I was doing some tests in Universe Sandbox a while ago and I noticed a strange behavior shown by giant planets on highly inclined orbits. In the simulation I placed an Earth at 1 AU around the Sun, and with an inclination of 0 degrees, and a Jupiter in a 2:1 resonance with Earth. The Jupiter was also at an orbital inclination of 20 degrees. When I ran the simulation, things seemed normal at first. However, I soon noticed a pattern with the Earth's movement.
In a period of around 100 years, the Earth's orbital inclination increased to around 40 degrees, then decreased again.
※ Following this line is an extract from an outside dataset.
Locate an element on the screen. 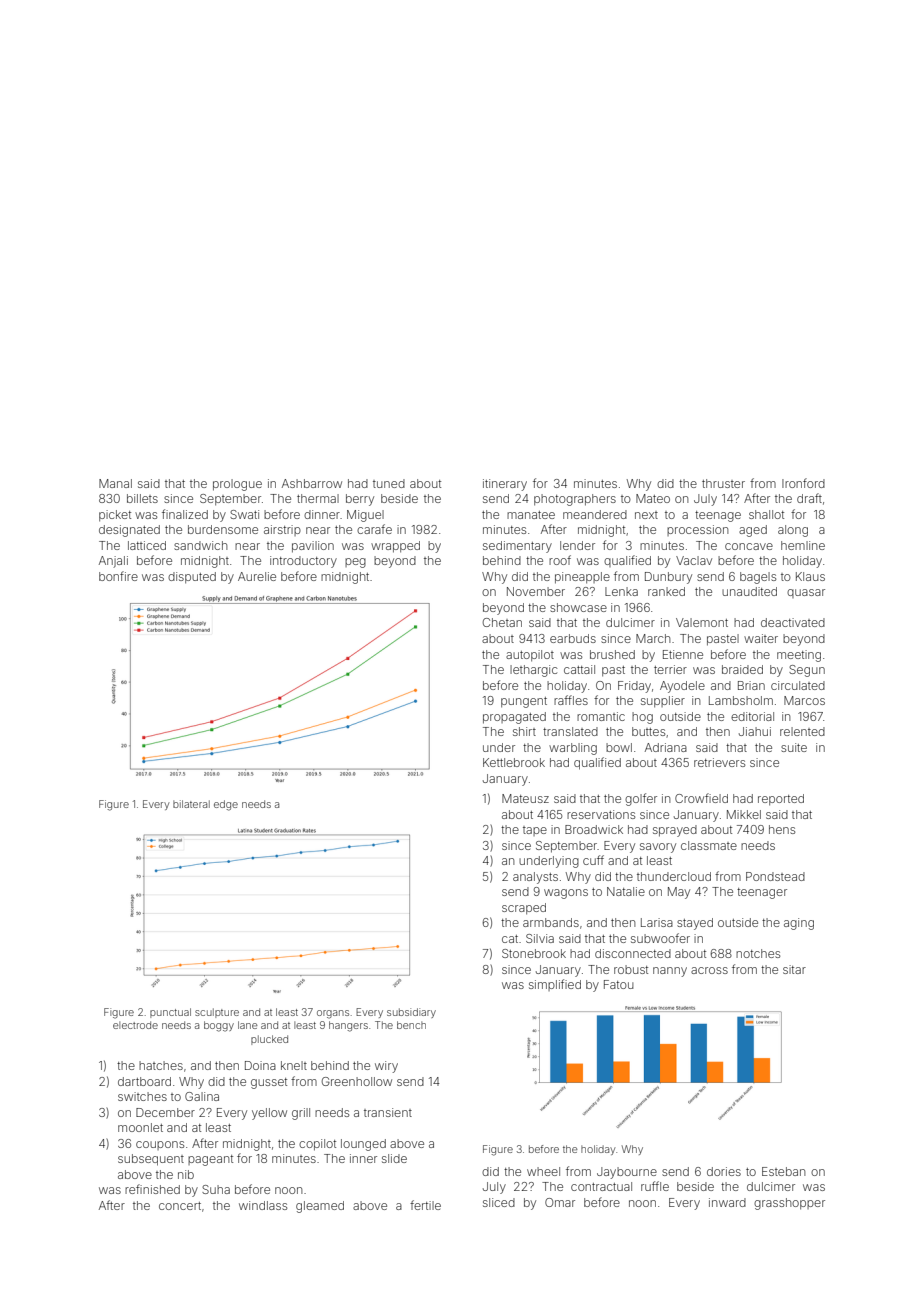 The image size is (924, 1308). sitar is located at coordinates (794, 969).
It then continued until its orbital inclination was around -40 degrees and then increased, spanning a time of 2 centuries per cycle, which i dubbed "Inclinatory Cycles". I tested other things too. With further tests I concluded that the Earth will always deviate from its base inclination by twice the giant's inclination on each cycle, and that the higher the mass and the closer the giant, the faster the cycle.
So, I was wondering if these "Inclinatory cycles" could be used in seasonbuilding. After all, more extreme inclinations lead to more extreme seasons. I can imagine an intelligent species realizing that for half a century, the seasons get more extreme, with hotter summers and colder winters. and for the other half, they get less extreme. Seasonal floods in rivers from the melting poles during an extreme summer could be the telltale marking, and this could be used for agricultural purposes. Now, my question is: Is this setup with a highly inclined gas giant even possible, and what would be the ramifications it would have on agriculture?